| The exercise |
Copy out the material below, switching every "Instruction" to "Command" and leaving everything else unchanged.

## START Source material

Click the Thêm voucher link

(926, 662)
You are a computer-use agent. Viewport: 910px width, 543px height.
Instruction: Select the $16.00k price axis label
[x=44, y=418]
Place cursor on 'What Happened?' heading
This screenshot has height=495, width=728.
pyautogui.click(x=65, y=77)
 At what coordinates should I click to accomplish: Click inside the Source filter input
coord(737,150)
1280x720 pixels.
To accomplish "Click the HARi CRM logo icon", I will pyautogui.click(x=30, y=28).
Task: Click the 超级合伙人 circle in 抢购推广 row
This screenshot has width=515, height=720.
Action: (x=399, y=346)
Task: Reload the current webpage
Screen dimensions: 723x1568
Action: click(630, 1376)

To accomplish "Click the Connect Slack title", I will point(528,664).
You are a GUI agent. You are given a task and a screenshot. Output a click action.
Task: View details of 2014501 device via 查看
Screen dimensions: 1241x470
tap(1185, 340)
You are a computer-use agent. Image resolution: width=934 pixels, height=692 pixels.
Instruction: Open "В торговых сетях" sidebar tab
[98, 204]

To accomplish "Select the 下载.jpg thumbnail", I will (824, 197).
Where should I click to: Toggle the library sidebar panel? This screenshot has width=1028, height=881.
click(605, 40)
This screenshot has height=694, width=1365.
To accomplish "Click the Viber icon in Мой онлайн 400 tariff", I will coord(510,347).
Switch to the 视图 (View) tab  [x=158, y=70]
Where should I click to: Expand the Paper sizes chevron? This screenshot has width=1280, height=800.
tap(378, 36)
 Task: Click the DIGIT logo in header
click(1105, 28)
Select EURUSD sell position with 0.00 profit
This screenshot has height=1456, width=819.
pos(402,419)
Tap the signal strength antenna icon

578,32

## END Source material

| Correct answer |
Click the Thêm voucher link

(926, 662)
You are a computer-use agent. Viewport: 910px width, 543px height.
Command: Select the $16.00k price axis label
[x=44, y=418]
Place cursor on 'What Happened?' heading
This screenshot has height=495, width=728.
pyautogui.click(x=65, y=77)
 At what coordinates should I click to accomplish: Click inside the Source filter input
coord(737,150)
1280x720 pixels.
To accomplish "Click the HARi CRM logo icon", I will pyautogui.click(x=30, y=28).
Task: Click the 超级合伙人 circle in 抢购推广 row
This screenshot has width=515, height=720.
Action: (x=399, y=346)
Task: Reload the current webpage
Screen dimensions: 723x1568
Action: click(630, 1376)

To accomplish "Click the Connect Slack title", I will point(528,664).
You are a GUI agent. You are given a task and a screenshot. Output a click action.
Task: View details of 2014501 device via 查看
Screen dimensions: 1241x470
tap(1185, 340)
You are a computer-use agent. Image resolution: width=934 pixels, height=692 pixels.
Command: Open "В торговых сетях" sidebar tab
[98, 204]

To accomplish "Select the 下载.jpg thumbnail", I will (824, 197).
Where should I click to: Toggle the library sidebar panel? This screenshot has width=1028, height=881.
click(605, 40)
This screenshot has height=694, width=1365.
To accomplish "Click the Viber icon in Мой онлайн 400 tariff", I will coord(510,347).
Switch to the 视图 (View) tab  [x=158, y=70]
Where should I click to: Expand the Paper sizes chevron? This screenshot has width=1280, height=800.
tap(378, 36)
 Task: Click the DIGIT logo in header
click(1105, 28)
Select EURUSD sell position with 0.00 profit
This screenshot has height=1456, width=819.
pos(402,419)
Tap the signal strength antenna icon

578,32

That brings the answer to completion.